_DIRECTIONS_
1 – For the comment on psychiatry, decide whether each statement below agrees with it, answering yes or no and quoting the deciding words. (a) The writer calls the statement that the behavior is caused by bipolar disorder a mechanistic explanation. (b) The writer is a psychiatrist. (c) The writer holds that a psychiatrist would have ruled out drug use as a cause of manic behavior.
2 – Reproduce the passage of the comment on psychiatry that starts with "Showing 2 of" and goes on through "a mechanistic explanation.".

══ GIVEN TEXT ══

Friday, December 4, 2020

Comments by APenNameAndThatA

Showing 2 of 2 comments.

  • As happens with criticisms of psychiatry, this story has some valid points but it rather over eggs the custard.

    Saying that BPAD and manic behaviour cause each other is perfectly reasonable. There are two different types of explanation: descriptive explanation and mechanistic explanation. Saying that the behaviour is caused by bipolar disorder is more of a descriptive explanation as it is the name given to a syndrome. If someone asks why it is light outside, the answer is that it is morning, but morning is defined by the sun coming up: circular but not a problem as it is a descriptive explanation. If someone replied that the earth had rotated and exposed them to the sun’s rays which were reflected and detected in the eye, then that would be a mechanistic explanation.

    The story over eggs the custard in saying that the psychiatrist would have only mentioned the behaviour. They would have excluded other causes of manic behaviour, such as drug use, medication side effects (!) and delirium.

    That rather detracts from your good point that calling a side effect an illness is stupid and offensive.

    But there again, there is over egging hinted at. The question which you raised, but have not answered, is, “Would a manic episode have happened eventually?” (This is the difference between causation and precipitation, by my use of the words). I don’t think that you need the study you mentioned to answer the question you asked by saying, “no”.

    I suppose that if you kept things neat you would write too little to have a blog.

    P.S. I’m a psychiatrist. I was searching the net to see what the risk of causing an elevated mood if someone is given antidepressants when they have a family history of BPAD.

═══
══ DATA UNDER STUDY ══

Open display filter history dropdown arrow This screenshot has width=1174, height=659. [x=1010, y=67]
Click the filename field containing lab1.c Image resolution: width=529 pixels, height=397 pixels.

═══
══ DATA UNDER STUDY ══

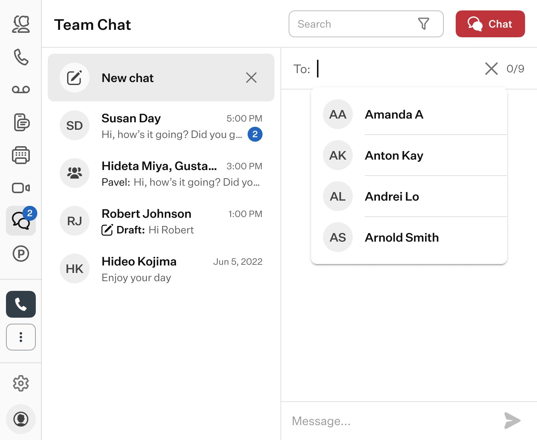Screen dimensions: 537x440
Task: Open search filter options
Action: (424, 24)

═══
══ DATA UNDER STUDY ══

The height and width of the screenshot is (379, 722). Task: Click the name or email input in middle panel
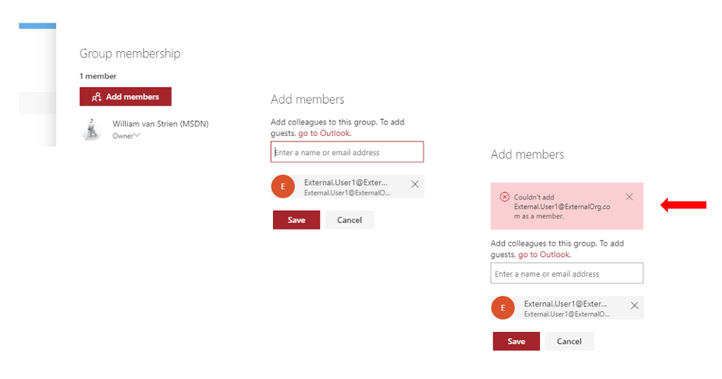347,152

═══

_SOLUTIONS TO EACH TASK_
1 –
(a) No: "Saying that the behaviour is caused by bipolar disorder is more of a descriptive explanation as it is the name given to a syndrome."
(b) Yes: "P.S. I’m a psychiatrist."
(c) Yes: "They would have excluded other causes of manic behaviour, such as drug use, medication side effects (!) and delirium."

2 –
Showing 2 of 2 comments.

  • As happens with criticisms of psychiatry, this story has some valid points but it rather over eggs the custard.

    Saying that BPAD and manic behaviour cause each other is perfectly reasonable. There are two different types of explanation: descriptive explanation and mechanistic explanation. Saying that the behaviour is caused by bipolar disorder is more of a descriptive explanation as it is the name given to a syndrome. If someone asks why it is light outside, the answer is that it is morning, but morning is defined by the sun coming up: circular but not a problem as it is a descriptive explanation. If someone replied that the earth had rotated and exposed them to the sun’s rays which were reflected and detected in the eye, then that would be a mechanistic explanation.